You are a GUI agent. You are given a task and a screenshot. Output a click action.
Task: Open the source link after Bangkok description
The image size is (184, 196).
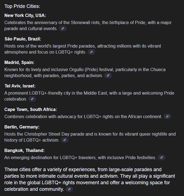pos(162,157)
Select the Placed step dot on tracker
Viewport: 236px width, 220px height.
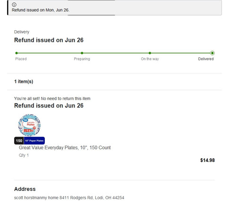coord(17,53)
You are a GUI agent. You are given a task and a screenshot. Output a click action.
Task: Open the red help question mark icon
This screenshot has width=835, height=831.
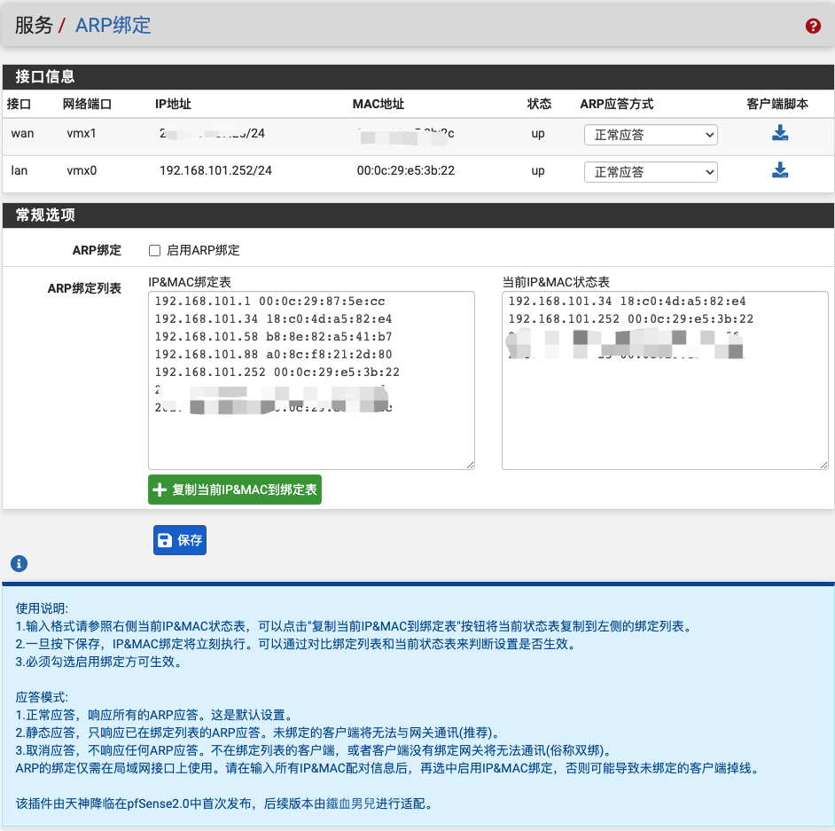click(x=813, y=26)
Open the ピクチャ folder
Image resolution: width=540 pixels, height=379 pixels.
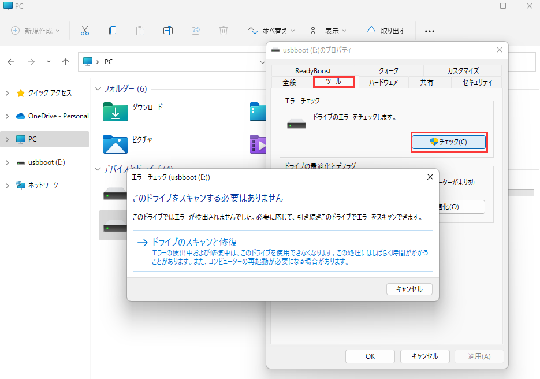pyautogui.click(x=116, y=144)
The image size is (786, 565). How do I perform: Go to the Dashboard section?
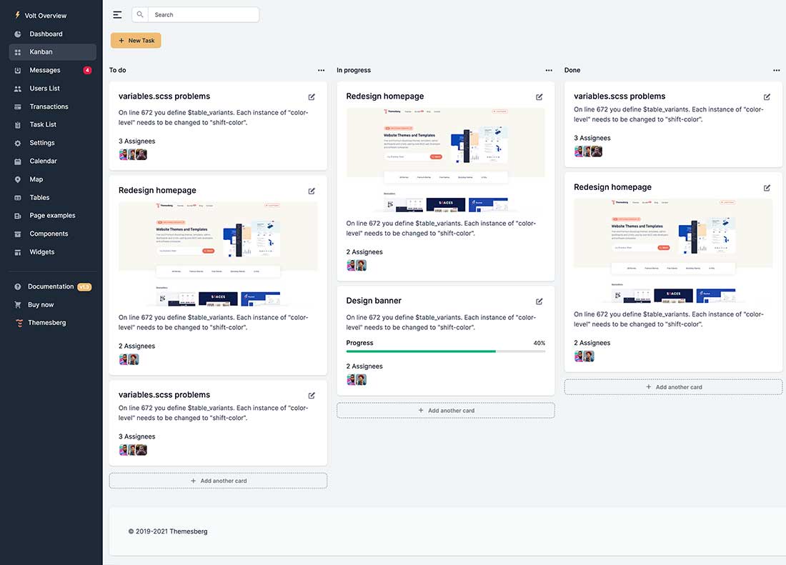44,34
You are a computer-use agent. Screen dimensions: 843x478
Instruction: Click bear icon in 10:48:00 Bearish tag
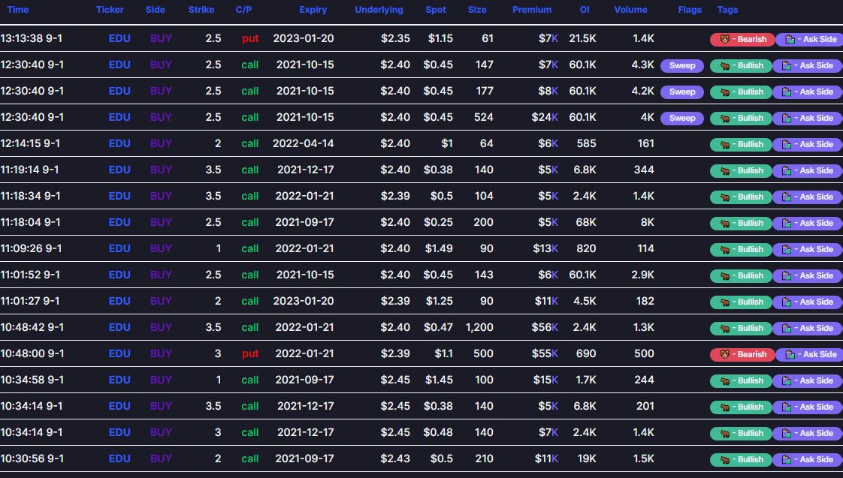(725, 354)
------
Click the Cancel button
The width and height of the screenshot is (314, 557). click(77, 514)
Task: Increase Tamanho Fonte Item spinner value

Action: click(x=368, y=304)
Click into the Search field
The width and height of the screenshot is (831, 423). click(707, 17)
------
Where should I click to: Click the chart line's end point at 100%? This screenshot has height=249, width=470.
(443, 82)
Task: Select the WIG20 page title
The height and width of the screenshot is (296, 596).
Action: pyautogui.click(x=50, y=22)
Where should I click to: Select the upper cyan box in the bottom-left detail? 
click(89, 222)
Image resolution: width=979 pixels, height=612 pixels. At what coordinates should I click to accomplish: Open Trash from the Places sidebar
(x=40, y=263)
------
### THE TASK:
What are the lines above from the one with "Task: Open the source" to the one with "Open the ピクチャ folder", both included? Reproduce them exactly, without pictures.

### OUTPUT FOR THIS TASK:
Task: Open the source link after Bangkok description
The image size is (184, 196).
pos(162,157)
Select the Placed step dot on tracker
Viewport: 236px width, 220px height.
coord(17,53)
You are a GUI agent. You are given a task and a screenshot. Output a click action.
Task: Open the red help question mark icon
This screenshot has width=835, height=831.
click(x=813, y=26)
Open the ピクチャ folder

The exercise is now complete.